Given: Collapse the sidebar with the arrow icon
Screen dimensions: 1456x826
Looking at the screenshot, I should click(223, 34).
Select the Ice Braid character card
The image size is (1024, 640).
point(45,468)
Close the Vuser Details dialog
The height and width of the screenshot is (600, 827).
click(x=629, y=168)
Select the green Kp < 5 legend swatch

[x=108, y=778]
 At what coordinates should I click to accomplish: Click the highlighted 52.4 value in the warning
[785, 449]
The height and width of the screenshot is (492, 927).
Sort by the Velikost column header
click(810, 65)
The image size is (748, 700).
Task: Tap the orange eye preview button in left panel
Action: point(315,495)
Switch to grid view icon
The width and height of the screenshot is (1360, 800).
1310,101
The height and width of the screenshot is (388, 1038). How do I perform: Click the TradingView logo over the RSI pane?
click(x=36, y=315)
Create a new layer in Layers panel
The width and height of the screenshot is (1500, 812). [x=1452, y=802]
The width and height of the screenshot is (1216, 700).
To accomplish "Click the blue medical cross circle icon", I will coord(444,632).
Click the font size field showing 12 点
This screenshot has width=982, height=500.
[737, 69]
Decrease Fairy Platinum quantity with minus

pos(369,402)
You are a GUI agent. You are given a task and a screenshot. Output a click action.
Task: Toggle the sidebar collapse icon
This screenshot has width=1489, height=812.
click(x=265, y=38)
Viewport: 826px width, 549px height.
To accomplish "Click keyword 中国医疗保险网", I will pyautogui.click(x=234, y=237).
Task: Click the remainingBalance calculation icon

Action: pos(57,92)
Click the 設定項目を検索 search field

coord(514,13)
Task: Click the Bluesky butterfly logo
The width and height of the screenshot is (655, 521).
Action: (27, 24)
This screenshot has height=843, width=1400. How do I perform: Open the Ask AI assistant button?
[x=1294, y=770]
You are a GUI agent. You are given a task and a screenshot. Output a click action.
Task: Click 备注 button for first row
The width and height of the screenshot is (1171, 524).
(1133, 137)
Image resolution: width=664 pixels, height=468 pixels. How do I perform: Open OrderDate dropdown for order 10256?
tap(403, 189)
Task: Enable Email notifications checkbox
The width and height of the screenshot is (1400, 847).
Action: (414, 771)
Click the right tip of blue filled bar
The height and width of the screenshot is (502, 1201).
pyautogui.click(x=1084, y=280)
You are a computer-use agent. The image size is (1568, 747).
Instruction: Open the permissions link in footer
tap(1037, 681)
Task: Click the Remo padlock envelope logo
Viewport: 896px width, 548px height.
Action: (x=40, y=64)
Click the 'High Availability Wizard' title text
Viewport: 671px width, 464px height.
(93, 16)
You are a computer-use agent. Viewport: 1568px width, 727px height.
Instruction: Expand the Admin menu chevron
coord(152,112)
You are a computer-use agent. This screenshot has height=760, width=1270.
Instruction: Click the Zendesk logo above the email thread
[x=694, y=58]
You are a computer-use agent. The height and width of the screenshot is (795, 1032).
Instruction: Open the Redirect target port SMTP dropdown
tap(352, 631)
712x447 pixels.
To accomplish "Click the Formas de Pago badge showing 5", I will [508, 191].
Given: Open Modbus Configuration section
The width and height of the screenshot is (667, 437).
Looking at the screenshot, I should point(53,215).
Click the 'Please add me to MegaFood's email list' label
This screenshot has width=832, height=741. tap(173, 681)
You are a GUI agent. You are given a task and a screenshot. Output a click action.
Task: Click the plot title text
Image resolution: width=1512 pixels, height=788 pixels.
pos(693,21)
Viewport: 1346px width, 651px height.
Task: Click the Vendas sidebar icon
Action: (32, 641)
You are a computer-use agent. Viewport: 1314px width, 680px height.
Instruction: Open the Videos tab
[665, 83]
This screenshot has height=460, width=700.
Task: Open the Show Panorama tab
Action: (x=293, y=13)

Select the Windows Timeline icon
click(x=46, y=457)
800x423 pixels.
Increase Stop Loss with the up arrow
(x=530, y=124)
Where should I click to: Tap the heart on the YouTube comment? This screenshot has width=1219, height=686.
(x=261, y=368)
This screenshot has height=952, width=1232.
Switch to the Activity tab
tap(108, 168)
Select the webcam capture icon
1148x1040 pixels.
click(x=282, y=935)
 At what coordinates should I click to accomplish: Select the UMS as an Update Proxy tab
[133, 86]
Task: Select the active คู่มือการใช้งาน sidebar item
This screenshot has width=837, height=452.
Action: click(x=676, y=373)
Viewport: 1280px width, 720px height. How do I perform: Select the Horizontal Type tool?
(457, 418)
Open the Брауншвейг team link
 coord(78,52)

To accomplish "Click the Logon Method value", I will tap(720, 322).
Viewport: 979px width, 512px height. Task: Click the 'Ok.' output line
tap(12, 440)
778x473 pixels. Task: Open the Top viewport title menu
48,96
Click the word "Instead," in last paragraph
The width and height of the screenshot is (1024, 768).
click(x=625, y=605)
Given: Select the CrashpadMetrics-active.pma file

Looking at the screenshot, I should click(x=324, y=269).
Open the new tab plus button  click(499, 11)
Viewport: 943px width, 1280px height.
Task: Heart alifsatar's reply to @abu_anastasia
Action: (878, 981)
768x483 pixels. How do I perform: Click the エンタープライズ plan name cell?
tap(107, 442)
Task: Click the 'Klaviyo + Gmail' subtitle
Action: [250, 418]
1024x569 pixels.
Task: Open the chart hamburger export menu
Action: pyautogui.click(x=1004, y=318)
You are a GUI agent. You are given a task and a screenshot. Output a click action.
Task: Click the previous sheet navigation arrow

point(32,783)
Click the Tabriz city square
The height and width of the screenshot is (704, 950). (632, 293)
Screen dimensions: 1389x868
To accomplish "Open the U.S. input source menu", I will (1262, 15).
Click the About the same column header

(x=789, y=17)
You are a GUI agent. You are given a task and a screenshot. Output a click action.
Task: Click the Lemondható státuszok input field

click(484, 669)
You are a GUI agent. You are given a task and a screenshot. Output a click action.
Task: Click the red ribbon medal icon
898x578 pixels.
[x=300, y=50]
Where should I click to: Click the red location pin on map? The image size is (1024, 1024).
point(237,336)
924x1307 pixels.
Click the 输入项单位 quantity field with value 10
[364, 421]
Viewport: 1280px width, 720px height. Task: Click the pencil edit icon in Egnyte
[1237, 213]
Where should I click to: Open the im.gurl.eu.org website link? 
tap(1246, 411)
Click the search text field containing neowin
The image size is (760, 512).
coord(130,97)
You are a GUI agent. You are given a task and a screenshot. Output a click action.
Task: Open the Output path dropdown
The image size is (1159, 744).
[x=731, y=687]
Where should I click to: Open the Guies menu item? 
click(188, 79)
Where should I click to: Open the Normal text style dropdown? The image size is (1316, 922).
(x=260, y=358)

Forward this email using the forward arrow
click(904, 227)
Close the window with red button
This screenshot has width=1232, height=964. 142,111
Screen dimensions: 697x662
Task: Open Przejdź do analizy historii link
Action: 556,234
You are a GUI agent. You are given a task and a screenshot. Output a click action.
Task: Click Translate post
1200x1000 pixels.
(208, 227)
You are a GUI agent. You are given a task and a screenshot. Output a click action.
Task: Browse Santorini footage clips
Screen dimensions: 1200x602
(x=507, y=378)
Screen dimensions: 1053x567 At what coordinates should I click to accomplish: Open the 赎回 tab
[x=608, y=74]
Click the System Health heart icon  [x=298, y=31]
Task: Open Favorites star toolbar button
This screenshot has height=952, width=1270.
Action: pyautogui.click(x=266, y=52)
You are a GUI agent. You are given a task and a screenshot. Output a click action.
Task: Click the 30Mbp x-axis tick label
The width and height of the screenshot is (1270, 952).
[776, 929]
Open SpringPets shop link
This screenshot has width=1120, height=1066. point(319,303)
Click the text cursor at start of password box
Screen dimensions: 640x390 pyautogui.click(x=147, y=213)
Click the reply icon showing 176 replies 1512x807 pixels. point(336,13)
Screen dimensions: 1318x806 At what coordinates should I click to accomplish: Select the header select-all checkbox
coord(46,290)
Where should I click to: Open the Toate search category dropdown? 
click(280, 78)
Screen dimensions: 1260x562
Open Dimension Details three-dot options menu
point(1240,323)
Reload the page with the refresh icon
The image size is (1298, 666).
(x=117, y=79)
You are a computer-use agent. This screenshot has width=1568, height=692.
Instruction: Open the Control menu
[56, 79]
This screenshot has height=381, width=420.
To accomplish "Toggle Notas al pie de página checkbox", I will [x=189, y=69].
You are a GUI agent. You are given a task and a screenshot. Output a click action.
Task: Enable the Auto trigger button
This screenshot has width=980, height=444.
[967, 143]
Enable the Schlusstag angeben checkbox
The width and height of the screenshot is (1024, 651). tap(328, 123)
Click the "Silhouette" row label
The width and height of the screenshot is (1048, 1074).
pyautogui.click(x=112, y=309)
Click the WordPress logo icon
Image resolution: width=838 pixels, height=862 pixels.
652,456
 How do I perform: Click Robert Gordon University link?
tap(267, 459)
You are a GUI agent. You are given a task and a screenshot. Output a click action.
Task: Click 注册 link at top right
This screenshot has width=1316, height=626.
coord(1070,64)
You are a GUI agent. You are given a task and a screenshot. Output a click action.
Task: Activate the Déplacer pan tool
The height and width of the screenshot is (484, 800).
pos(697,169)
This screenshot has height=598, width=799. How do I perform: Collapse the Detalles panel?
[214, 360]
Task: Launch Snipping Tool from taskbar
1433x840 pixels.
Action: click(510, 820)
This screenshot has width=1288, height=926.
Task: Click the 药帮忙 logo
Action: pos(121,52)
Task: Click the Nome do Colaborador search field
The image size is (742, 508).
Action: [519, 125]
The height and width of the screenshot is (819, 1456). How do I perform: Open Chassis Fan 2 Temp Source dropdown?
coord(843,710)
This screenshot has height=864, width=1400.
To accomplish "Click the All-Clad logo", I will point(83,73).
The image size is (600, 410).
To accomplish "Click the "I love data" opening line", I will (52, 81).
****
▸ **Aim of the task**: A complete answer gives every line of the records holding "Toggle".

▸ **Written reply**:
Task: Toggle the sidebar collapse icon
To accomplish "Toggle Notas al pie de página checkbox", I will [x=189, y=69].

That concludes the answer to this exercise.